Le président du tribunal est saisi au moyen d'une requête de l'entreprise, qui expose sa situation économique, sociale et financière, ses besoins de financement et, le cas échéant, les moyens d'y faire face. Tout comme pour le mandat ad hoc, le président du tribunal convoque ensuite le chef d'entreprise ou son représentant afin de recueillir ses observations. Le chef d'entreprise peut également proposer le nom du conciliateur. Ce dernier est très fréquemment un administrateur judiciaire.
A la différence du mandat ad hoc, le ministère public - et lui seul - a la faculté de faire appel de l'ordonnance ouvrant la conciliation. Quant à la durée maximale de la conciliation, elle est, en principe, limitée à quatre mois, avec possibilité de prorogation d'un mois seulement. Par ailleurs, le ministère public est informé de l'ouverture de la conciliation, tout comme le commissaire aux comptes, si l'entreprise est soumise au contrôle de ses comptes.

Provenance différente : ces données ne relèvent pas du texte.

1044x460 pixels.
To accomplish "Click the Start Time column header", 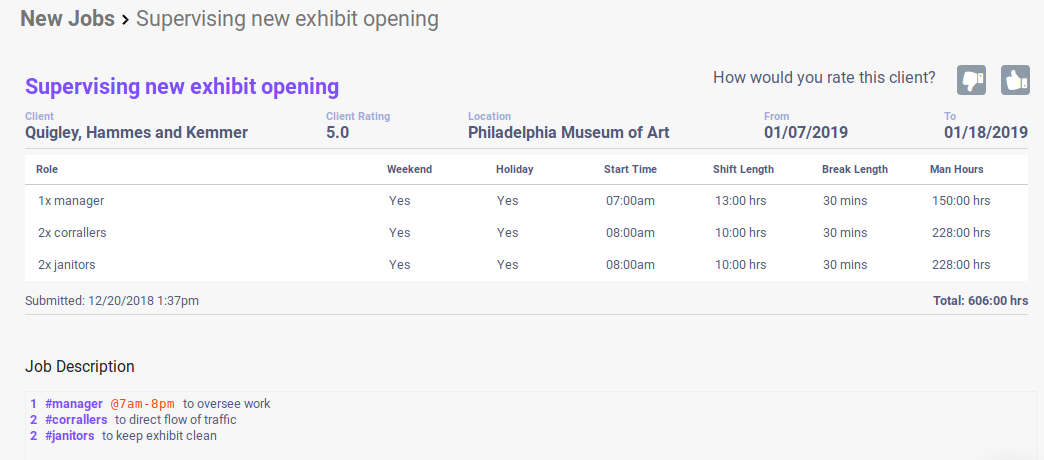I will 630,169.
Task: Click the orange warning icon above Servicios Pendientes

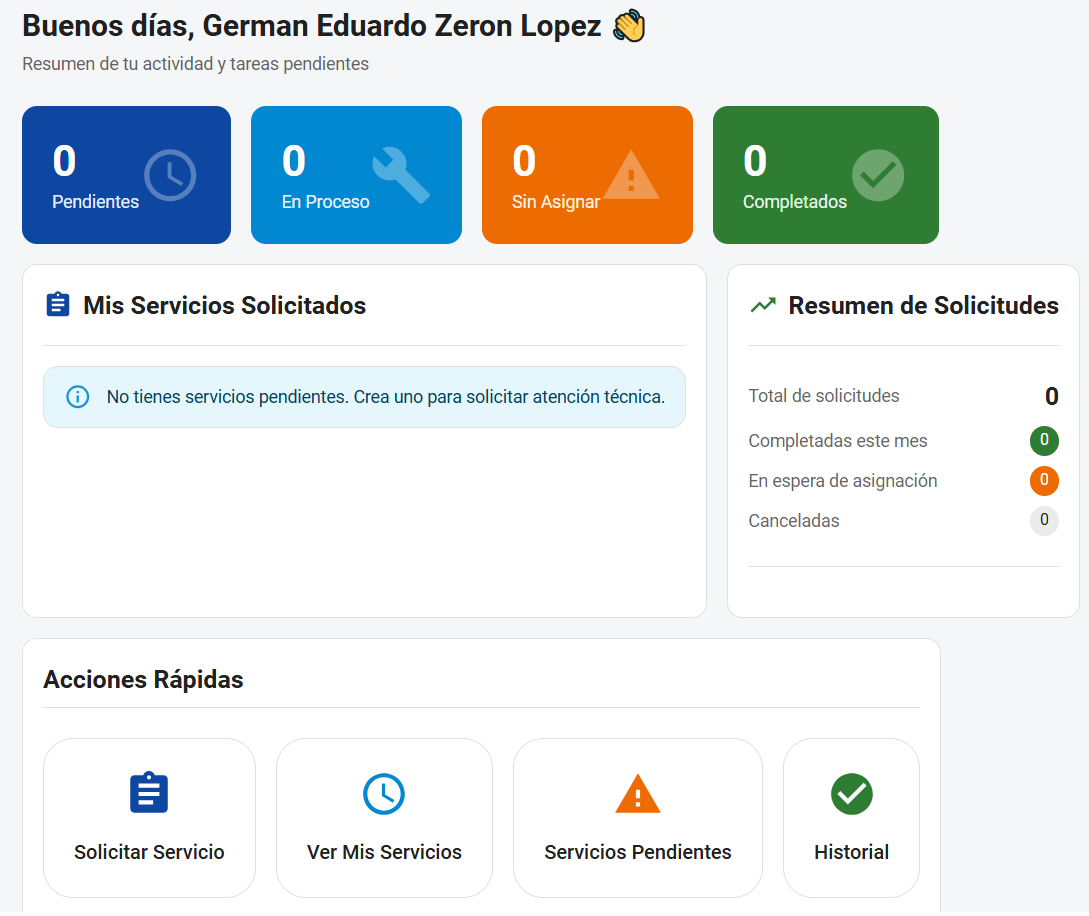Action: pyautogui.click(x=637, y=792)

En outre, pendant le temps de la conciliation, l'entreprise a la possibilité, après avoir recueilli l'avis du conciliateur, de déclencher une procédure spécifique à l'encontre des créanciers qui chercheraient à la poursuivre en vue d'obtenir des mesures avantageuses. En cas de succès, l'entreprise peut ainsi bénéficier de délais de paiement (au maximum deux ans) et même de l'application d'un taux d'intérêts réduit sur les échéances reportées. Dans la mesure où la décision prise par le juge suspend les procédures d'exécution engagées par les créanciers, l'entreprise a donc la possibilité d'obtenir, indirectement, une suspension des poursuites. Depuis l'ordonnance du 18 décembre 2008, cette possibilité est également offerte aux entreprises ayant reçu une simple mise en demeure.
L'accord de conciliation, une fois conclu entre l'entreprise et ses créanciers, peut être soit constaté, soit homologué en justice. La constatation et l'homologation de l'accord entraînent toute une série de conséquences essentielles.
L'entreprise peut se prévaloir de l'accord constaté ou de l'accord homologué pour obtenir l'exécution d'un engagement pris à son profit. Par exemple, l'entreprise ayant reçu l'assurance d'un financement pourra se fonder sur l'accord constaté pour faire exécuter la promesse conclue. Mais surtout, pendant la durée de l'exécution de l'accord, l'entreprise bénéficie de l'arrêt ou de l'interdiction des actions en justice et des poursuites individuelles des créanciers ayant conclu l'accord en ce qui concerne le paiement des créances. Enfin, l'homologation présente des spécificités qui peuvent justifier un recours plus fréquent à cette option. En effet, bien qu'elle fasse perdre à l'accord toute confidentialité, l'homologation présente deux grands avantages. Elle entraîne, pour l'entreprise, la levée de plein droit de l'interdiction d'émettre des chèques et confère à certains créanciers une priorité de paiement sur les créances nées avant la conciliation.